NLBs Get Security Groups

In August of 2023 AWS introduced Security Groups for Network Load Balancers and now recommend that any new NLBs be associated with a Security Group. They do not state the obvious: you should stop using NLBs without Security Groups. That may be easier said than done. Here is some advice with examples in Terraform and Python.

AWS does not allow us to transform an NLB which has no Security Groups into one which does nor vice versa. Since v5.13.0 Terraform's hashicorp/aws provider handles these cases by triggering a resource replacement.
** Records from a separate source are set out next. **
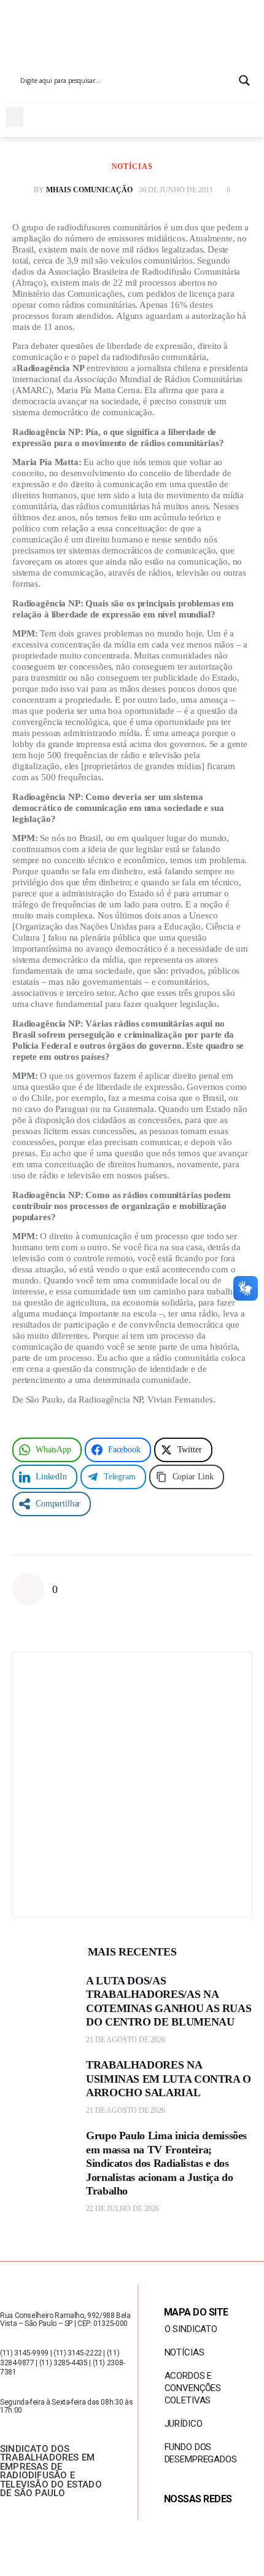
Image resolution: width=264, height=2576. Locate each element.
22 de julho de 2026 (122, 2208)
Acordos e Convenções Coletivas (193, 2388)
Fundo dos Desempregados (201, 2453)
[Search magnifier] (244, 80)
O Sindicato (191, 2329)
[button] (14, 117)
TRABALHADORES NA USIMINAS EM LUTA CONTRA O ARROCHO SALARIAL (168, 2079)
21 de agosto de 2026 (125, 2039)
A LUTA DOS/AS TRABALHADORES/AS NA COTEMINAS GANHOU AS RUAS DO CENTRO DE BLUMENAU (168, 2002)
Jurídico (184, 2423)
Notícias (132, 166)
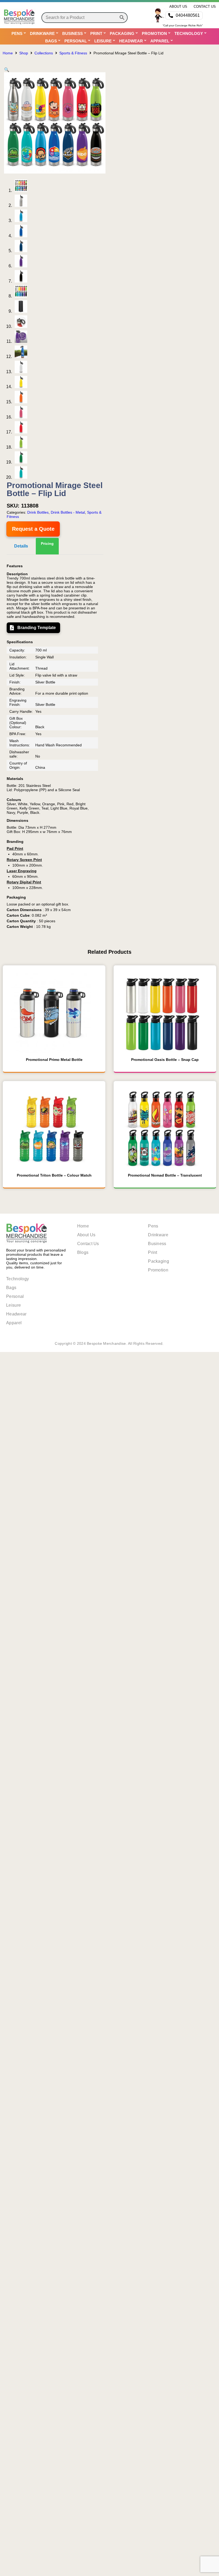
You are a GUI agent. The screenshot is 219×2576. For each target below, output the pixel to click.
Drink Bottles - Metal (68, 512)
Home (8, 53)
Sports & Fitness (73, 53)
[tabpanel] (55, 746)
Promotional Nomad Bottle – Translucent (165, 1175)
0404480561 (188, 15)
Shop (23, 53)
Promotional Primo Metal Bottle (54, 1059)
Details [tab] (21, 546)
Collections (43, 53)
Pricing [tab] (47, 543)
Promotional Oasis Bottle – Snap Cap (165, 1059)
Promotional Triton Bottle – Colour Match (54, 1175)
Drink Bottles (38, 512)
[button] (6, 69)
It's an undocumented fact that some older versions of the provider e.g. v4.59.0 allow NLBs to be created with Security Groups but will not trigger replacement when they should.

Receiving PrivateLink Traffic

NLB without a Security Group

Our NLB without Security Groups is used as part of a VPC Endpoint Service which will receive PrivateLink traffic targeting an ECS Service.

resource "aws_vpc_endpoint_service" "svc" {
  acceptance_required        = true
  network_load_balancer_arns = [aws_lb.svc.arn]
}

resource "aws_lb" "svc" {
  name               = "our-svc-${random_string.nlb_suffix.result}"
  internal           = true
  load_balancer_type = "network"
  subnets            = [for subnet in aws_subnet.private : subnet.id]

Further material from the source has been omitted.